Video Image Master Express lets you extract frames from videos or create video slideshows
Extracting a series of frames from a video can be a great way to summarize its contents, but getting the precise results you need is often a challenge. We recently looked at Free Video to JPEG Converter, for instance, and while the program was easy to use, it had limited extraction options.
If you need more power, then you might prefer the free Video Image Master Express. It provides a host of ways to define exactly how your frames should be extracted, and as a bonus it can also combine still images of your own into a simple video slideshow.
After an easy installation (no adware to worry about), the program launches with a straightforward interface. There are two main tabs – "Video > Images" covers frame extraction, "Images > Video" creating slideshows -- and clicking either of these displays all the relevant options.
Choose the "Video > Images" option, for instance, and you’re first able to load your source file. Simple sliders then allow you to choose the section of video which you’d like to use.
The program provides many ways to define which frames should be extracted. You can opt for every Nth frame, for instance, or one frame every X seconds. And you’re able to set a total number of frames, leaving Video Image Master Express to choose an evenly spaced set.
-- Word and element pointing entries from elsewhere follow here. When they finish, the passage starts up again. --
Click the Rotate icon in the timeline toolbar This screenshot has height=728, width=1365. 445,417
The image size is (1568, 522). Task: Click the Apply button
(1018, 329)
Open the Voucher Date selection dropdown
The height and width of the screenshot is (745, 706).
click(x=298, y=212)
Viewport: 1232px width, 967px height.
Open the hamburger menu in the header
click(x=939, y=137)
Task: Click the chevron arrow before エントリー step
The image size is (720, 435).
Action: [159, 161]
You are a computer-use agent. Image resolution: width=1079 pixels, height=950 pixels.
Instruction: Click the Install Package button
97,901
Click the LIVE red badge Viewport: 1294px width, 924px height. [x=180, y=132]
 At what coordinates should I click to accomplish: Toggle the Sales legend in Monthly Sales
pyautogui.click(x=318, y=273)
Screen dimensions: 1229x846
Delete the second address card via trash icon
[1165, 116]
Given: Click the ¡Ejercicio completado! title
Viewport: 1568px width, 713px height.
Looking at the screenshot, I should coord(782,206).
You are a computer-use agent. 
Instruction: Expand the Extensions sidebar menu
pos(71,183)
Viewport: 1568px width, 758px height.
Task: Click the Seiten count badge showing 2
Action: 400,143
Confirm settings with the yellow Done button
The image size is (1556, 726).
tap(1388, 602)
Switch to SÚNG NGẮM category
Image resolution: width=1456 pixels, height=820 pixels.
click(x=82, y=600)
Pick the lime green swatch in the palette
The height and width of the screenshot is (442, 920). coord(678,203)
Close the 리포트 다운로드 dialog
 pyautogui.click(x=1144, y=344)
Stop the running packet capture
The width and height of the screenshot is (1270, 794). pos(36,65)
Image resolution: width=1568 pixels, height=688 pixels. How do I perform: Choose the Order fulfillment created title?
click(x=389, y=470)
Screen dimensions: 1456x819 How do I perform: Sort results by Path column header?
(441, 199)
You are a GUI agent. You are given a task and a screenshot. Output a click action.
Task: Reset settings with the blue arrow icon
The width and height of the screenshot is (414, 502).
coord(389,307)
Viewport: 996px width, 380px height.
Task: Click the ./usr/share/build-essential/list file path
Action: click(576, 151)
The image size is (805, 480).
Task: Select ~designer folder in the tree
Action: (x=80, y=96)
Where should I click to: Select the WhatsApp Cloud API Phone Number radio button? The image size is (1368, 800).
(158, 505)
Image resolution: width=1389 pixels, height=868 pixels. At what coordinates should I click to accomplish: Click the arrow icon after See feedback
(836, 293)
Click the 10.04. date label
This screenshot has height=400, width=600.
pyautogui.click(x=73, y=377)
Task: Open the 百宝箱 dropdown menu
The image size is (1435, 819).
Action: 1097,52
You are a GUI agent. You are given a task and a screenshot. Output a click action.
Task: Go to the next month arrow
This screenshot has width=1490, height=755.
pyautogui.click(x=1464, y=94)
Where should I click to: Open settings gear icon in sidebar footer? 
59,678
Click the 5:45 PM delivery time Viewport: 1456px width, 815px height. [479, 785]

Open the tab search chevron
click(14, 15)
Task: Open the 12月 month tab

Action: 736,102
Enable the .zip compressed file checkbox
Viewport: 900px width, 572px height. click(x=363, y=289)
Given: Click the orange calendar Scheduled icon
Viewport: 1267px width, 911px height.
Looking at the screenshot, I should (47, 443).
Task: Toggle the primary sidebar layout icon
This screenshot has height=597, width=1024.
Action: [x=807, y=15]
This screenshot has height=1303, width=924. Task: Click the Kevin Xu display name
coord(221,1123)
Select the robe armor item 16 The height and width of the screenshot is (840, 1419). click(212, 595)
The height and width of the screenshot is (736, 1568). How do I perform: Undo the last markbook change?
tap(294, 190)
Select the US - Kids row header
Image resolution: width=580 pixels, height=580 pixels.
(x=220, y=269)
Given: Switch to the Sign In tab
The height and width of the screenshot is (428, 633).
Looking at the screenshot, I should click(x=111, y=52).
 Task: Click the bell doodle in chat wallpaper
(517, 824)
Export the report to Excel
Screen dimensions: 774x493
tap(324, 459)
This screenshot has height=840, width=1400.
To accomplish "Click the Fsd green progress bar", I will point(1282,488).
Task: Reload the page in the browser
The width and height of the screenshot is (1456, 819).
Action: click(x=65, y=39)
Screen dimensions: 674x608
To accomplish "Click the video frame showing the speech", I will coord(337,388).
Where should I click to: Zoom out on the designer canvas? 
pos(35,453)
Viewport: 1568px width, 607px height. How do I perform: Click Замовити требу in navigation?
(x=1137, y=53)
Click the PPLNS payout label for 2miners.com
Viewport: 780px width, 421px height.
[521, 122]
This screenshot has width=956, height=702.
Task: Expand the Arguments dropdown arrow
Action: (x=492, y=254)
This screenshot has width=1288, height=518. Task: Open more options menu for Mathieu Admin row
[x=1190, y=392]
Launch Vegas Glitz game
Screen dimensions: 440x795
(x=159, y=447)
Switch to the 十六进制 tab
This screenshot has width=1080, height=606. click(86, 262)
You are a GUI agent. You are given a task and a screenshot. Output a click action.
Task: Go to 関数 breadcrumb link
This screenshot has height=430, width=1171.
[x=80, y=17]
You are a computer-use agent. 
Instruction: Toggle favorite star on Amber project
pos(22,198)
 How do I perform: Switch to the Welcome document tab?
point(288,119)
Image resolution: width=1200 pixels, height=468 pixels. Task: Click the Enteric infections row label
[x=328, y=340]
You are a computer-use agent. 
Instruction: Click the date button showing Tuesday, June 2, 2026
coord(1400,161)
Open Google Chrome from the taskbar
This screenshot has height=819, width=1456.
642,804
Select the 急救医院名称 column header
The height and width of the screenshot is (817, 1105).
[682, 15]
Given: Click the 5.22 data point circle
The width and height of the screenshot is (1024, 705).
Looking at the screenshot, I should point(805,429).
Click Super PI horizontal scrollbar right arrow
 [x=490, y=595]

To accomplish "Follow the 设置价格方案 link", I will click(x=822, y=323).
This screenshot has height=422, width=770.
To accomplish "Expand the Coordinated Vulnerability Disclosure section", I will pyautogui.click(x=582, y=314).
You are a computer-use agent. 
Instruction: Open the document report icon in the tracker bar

There’s an option to extract a frame every time the scene changes. This isn’t too smart, or accurate (it’s just triggered whenever the change between frames is greater than a percentage value you define), but it’s good enough for many purposes, and is way more than we expected from a free tool.
You even get the ability to create composite images, single JPEGs which each contain multiple frames in whatever number of rows and columns you need.
A host of post-processing options then help you deliver the best results. The images can be resized, for instance; rotated, or flipped; if you don’t want to export JPEGs then there are plenty of other formats available, and you can define the output file names, too.
By comparison, the "Images > Video" function looks relatively weak, but if you occasionally need to build video slideshows then it might be useful. You can import single images or entire folders, then reorder them as you like; there are options to set the output video size, and its frame rate; and you can add a custom soundtrack, as well as configuring its volume and tempo.
We have one or two small issues with the program. There are a few extraction options which aren’t entirely clear: what’s the difference between extracting a "Total" of five frames, and an "Express Total" of five frames, for instance? We’re not sure, and the rather basic help doesn’t explain.
For the most part, though, Video Image Master Express does a great job, particularly in extracting frames from videos, and if that’s a task which interests you then we’d recommending giving the program a try.